Select the UGOS NGFW (serial console) mode.
Connect to the firewall:
- Admin;
- password — leave the field blank.
Enter the configuration mode:
```
configure
```
Assign an IP address to the port:
```
set network interface adapter port0 ip-addresses [ <ip_address>/<mask> ]
```
Specify <ip_address>/< mask > — IP address of the server's Internet port with subnet mask. Square brackets [ ] must be separated by spaces on both sides.You can copy in the control panel in the top menu click Products → Cloud Servers → Server page → Ports tab → in the port card click next to the IP address.
Create a gateway:
```
create network gateway interface port0 enabled on ip <ip_address> weight 1 default on
```
Specify <ip_address> — the gateway of the server subnet in which the Internet port is located.You can view it in the control panel: in the top menu, click Products → Cloud Servers → Servers → Server page → Ports tab → click the subnet name → Subnets tab → Subnet card → Subnet Gateway field.

Open the page in your browser:
```
https://<ip_address>:8001
```
Specify <ip_address> is the IP address of the firewall.You can copy in the control panel in the top menu click Products → Cloud Servers → Server page → Ports tab → in the port card click next to the public IP address.
Select the language of the system.
Select the time zone.
Accept the license agreement.
Optional: change the administrator login.
Change your password.
Press Start.
Wait for the installation procedure to complete.
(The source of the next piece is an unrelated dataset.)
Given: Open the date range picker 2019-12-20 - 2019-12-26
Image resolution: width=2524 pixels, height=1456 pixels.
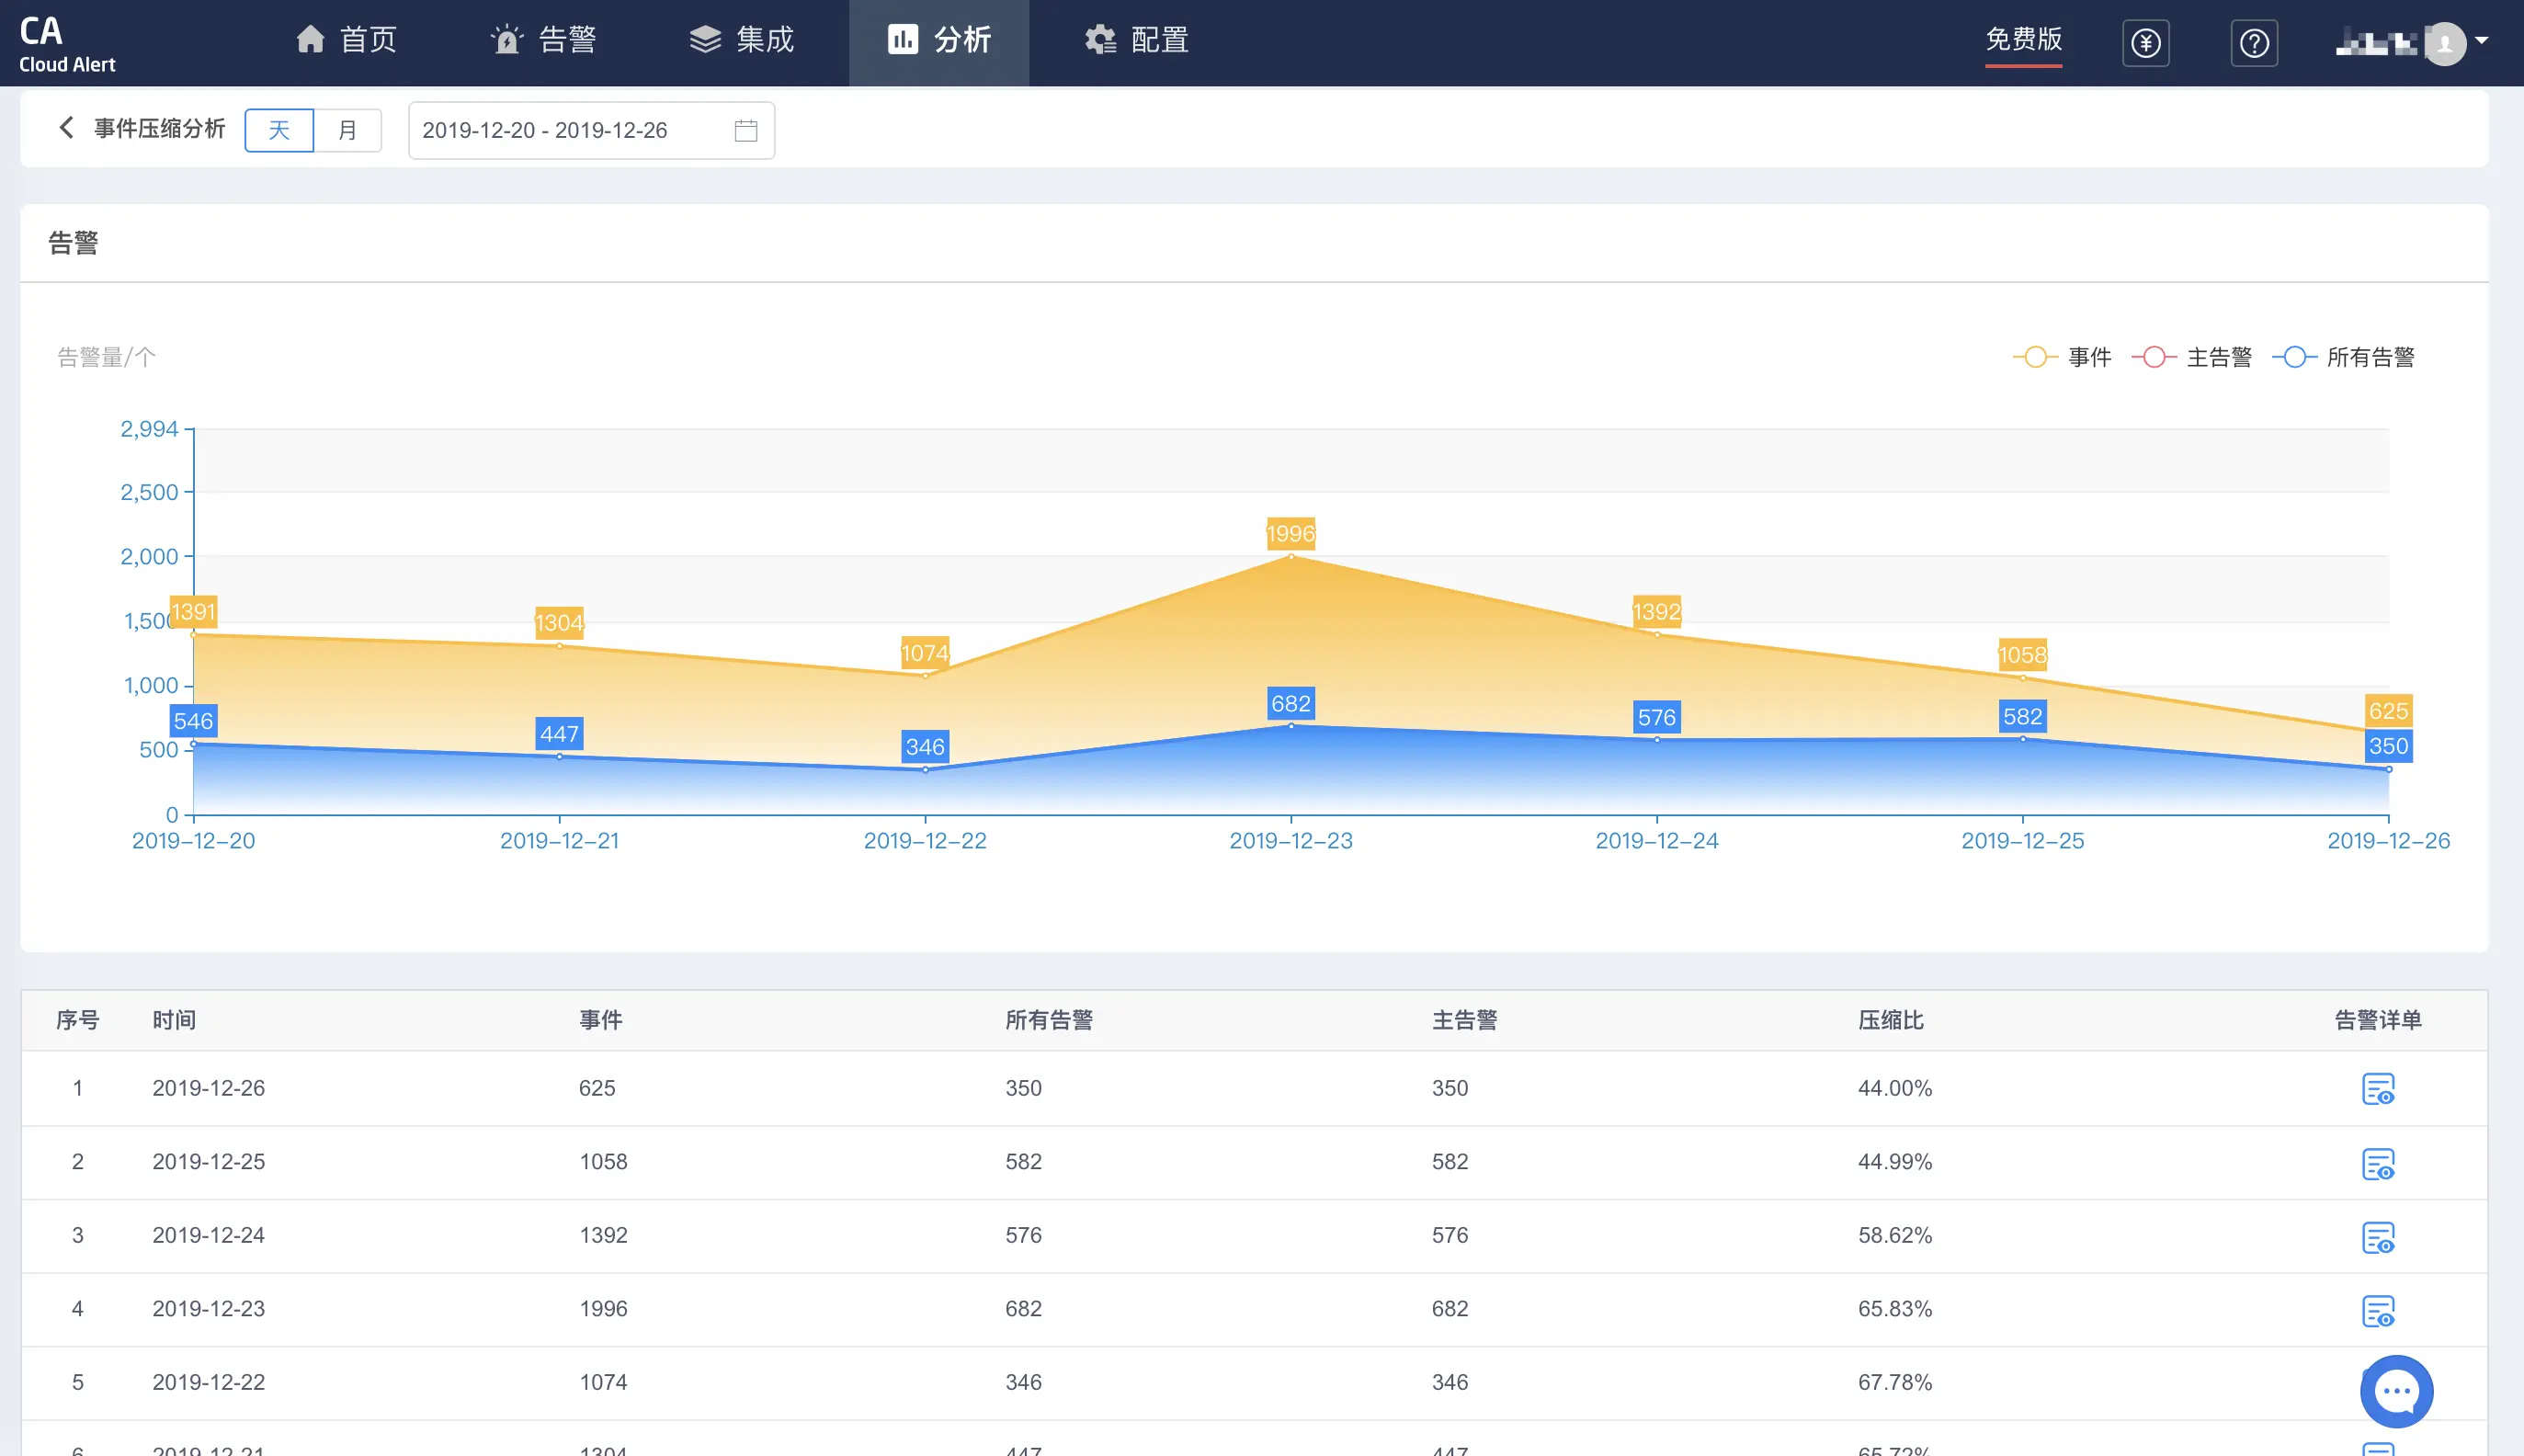Looking at the screenshot, I should click(570, 130).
Open the page in your browser:
```
https://<ip_address>:8001
```
Specify <ip_address> is the IP address of the firewall.You can copy in the control panel in the top menu click Products → Cloud Servers → Server page → Server page → Ports tab → in the port card click next to the IP address.
Enter your username and password.
Go to Settings → Network → DNS.
Click Add.
Enter the IP addresses of the DNS servers. We recommend using Selectel recursive DNS servers, but you can specify any available DNS servers.
Click Save.
Optional: Go to Settings and in the Server Time Settings block, change the value in the Primary NTP Server field . We recommend using Selectel NTP servers, but you can specify any available NTP servers.

Open the page in your browser:
```
https://<ip_address>:8001
```
Specify <ip_address> is the IP address of the firewall.You can copy in the control panel in the top menu click Products → Cloud Servers → Server page → Ports tab → in the port card click next to the public IP address.
Enter your username and password.
At the top, click on Unregistered Version.
Enter the pin code you received on the ticket when ordering the firewall.
Press Next.
Fill out the registration form. We recommend that you provide the same information as in your Selectel account.
Press Next.
Wait for the firewall to register. Information about the license composition and expiration dates of the components will be displayed in the Dashboard section in the License block.

Open the page in your browser:
```
https://<ip_address>:8001
```
Specify <ip_address> is the IP address of the firewall.You can copy in the control panel in the top menu click Products → Cloud Servers → Server page → Ports tab → in the port card click next to the IP address or public IP address.
Enter your username and password.
Go to License Information → Registered Version.
Enter the pin code you received on the ticket when ordering the firewall.
Press Next.
Wait for the firewall to register. Information about the license composition and component expiration dates is displayed in the License Information section.